= GIVEN ENTRIES =
▬▬▬▬▬▬
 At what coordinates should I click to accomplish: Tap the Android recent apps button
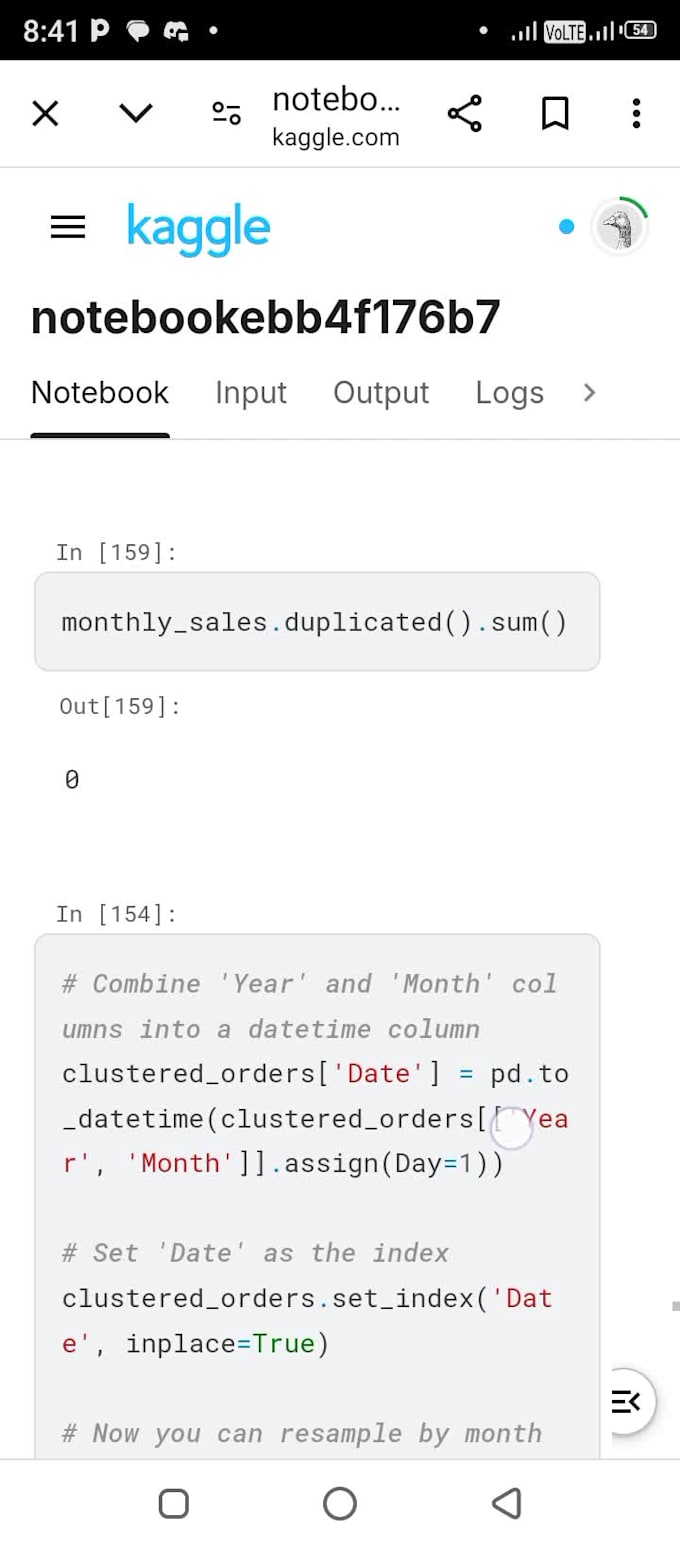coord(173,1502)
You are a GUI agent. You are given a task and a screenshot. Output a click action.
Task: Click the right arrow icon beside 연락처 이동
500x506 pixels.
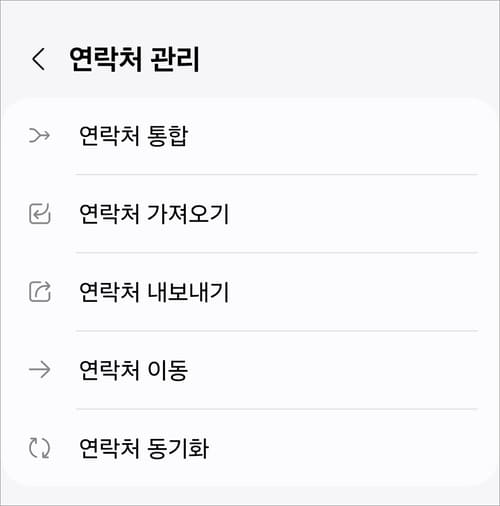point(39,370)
▬▬▬▬▬▬
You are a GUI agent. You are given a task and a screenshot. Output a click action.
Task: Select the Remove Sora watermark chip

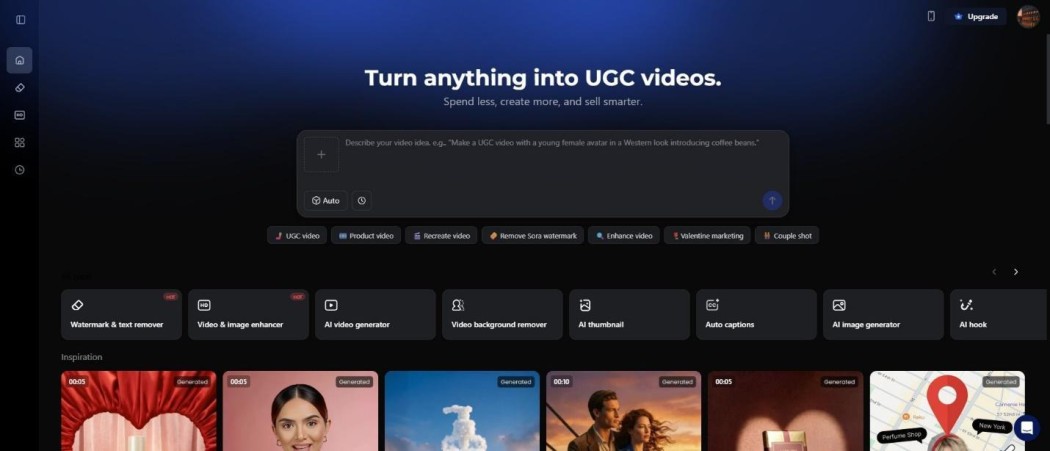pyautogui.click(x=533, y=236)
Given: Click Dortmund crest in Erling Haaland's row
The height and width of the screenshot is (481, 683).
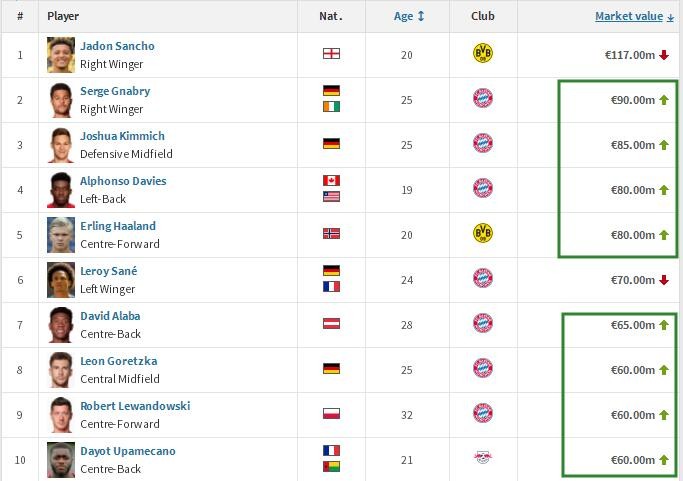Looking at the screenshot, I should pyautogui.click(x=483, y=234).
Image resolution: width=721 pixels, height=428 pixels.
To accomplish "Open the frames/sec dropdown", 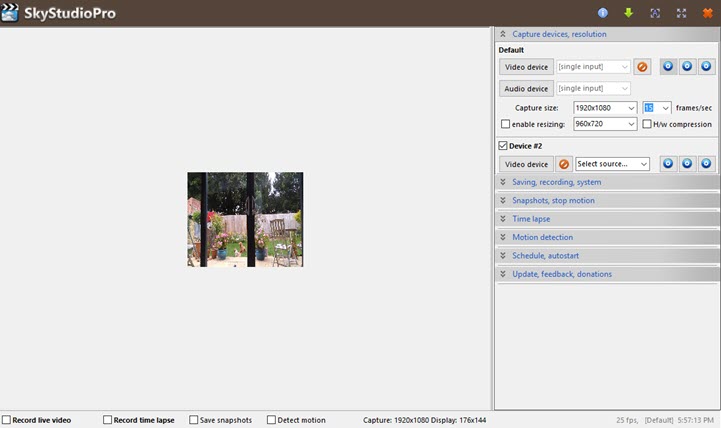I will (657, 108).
▬▬▬▬▬▬
= REQUIREMENT =
Reproduce, word for word, only the lines in the records above from the line with "Given: Click Dortmund" through the line with "Image resolution: width=721", including both ends; omit the pictures.

= SOLUTION TO THE PROBLEM =
Given: Click Dortmund crest in Erling Haaland's row
The height and width of the screenshot is (481, 683).
Looking at the screenshot, I should pyautogui.click(x=483, y=234).
Image resolution: width=721 pixels, height=428 pixels.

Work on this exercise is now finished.